The vertical canals are oriented at 45 degrees with regard to the sagittal plane, and the horizontal canal is tilted upward anteriorly about 30 degrees from the horizontal plane.
Scarpa's ganglion has two parts, the superior ganglion and the inferior ganglion. The former gives rise to nerves that supply the superior (anterior) and horizontal crista and the utricular macula; the latter supplies the posterior crista and the saccular macula.
The blood supply to the vestibular labyrinth is the labyrinthine artery, which has two branches: the anterior vestibular artery supplies the superior and horizontal ampullae and the utriculus and the common cochlear artery, which divides into the proper cochlear artery and the vestibulocochlear artery; the latter splits into a cochlear branch and the posterior vestibular artery, which supplies the posterior ampulla and the sacculus.
Vestibular hair cells are embedded in a matrix of supporting cells and form tight junctions with the supporting cells, which divide the labyrinth into endolymphatic and perilymphatic compartments.
Vestibular hair cells have a staircase arrangement of several rows of actin-filled stereocilia; these are anchored in a cuticular plate on their apical surface, and a single kinocilium defines the morphologic polarization for the hair cell.
Hair cells make synaptic contacts with their afferents by means of ribbon synapses. The three types of vestibular afferents are calyceal afferents, which enclose one or more type I hair cells; bouton afferents, which contact type II hair cells; and dimorphic afferents, which receive synaptic contacts from both types of hair cells. Efferents contact afferents and type II hair cells.
Calyceal afferents are found in the central (striolar) region of the crista (macula); bouton afferents are found in the peripheral (extrastriolar) region of the crista (macula); and dimorphic afferents are found throughout the sensory epithelium.
The vestibular nuclei are divided into four main subdivisions—superior, medial, lateral, and inferior—and further subdivided into several minor cell groups.

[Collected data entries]
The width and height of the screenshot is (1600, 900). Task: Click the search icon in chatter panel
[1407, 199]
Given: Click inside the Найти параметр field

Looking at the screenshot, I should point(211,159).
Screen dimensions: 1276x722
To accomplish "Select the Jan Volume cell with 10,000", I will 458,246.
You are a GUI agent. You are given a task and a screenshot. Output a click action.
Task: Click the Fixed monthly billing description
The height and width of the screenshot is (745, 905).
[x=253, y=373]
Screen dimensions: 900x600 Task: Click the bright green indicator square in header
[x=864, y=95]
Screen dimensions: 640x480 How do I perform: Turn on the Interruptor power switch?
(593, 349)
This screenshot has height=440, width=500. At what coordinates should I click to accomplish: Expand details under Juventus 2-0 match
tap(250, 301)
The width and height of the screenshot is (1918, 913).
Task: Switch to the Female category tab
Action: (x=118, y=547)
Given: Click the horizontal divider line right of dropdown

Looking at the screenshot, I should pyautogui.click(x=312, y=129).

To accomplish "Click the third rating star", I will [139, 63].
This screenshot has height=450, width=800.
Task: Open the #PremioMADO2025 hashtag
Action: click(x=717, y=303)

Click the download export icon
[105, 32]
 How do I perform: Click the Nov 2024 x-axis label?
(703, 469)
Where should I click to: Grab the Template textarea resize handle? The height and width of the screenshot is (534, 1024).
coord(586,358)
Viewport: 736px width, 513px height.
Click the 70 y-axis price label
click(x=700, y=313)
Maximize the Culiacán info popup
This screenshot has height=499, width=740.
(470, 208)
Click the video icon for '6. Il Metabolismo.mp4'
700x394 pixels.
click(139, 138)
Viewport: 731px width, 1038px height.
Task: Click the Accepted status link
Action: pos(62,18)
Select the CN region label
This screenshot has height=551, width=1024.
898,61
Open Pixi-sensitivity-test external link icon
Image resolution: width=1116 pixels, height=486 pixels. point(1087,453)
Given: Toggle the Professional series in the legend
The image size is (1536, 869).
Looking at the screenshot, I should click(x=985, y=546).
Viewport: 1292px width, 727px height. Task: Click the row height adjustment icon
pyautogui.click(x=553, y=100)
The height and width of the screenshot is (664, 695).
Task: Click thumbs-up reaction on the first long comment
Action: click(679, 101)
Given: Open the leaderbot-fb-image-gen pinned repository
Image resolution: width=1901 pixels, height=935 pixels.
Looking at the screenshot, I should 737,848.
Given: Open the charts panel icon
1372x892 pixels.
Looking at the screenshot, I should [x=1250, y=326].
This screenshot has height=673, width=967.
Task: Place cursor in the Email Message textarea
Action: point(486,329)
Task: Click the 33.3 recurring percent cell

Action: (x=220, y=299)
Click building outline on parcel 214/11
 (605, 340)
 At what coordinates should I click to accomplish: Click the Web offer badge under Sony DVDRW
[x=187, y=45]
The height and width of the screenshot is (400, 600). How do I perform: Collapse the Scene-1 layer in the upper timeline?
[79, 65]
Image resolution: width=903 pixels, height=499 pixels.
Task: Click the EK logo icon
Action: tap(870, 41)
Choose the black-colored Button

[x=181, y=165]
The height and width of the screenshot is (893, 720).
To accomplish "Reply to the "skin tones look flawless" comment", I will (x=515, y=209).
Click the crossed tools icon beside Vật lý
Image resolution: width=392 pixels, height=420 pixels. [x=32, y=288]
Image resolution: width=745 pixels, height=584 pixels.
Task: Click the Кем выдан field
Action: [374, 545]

_PROBLEM DESCRIPTION:_ Copy the vestibular anatomy passage word for word, starting with "Hair cells make" and going on through "II hair cells.". Use only the vestibular anatomy passage, not the material.

_REPLY TO THE TASK:_
Hair cells make synaptic contacts with their afferents by means of ribbon synapses. The three types of vestibular afferents are calyceal afferents, which enclose one or more type I hair cells; bouton afferents, which contact type II hair cells; and dimorphic afferents, which receive synaptic contacts from both types of hair cells. Efferents contact afferents and type II hair cells.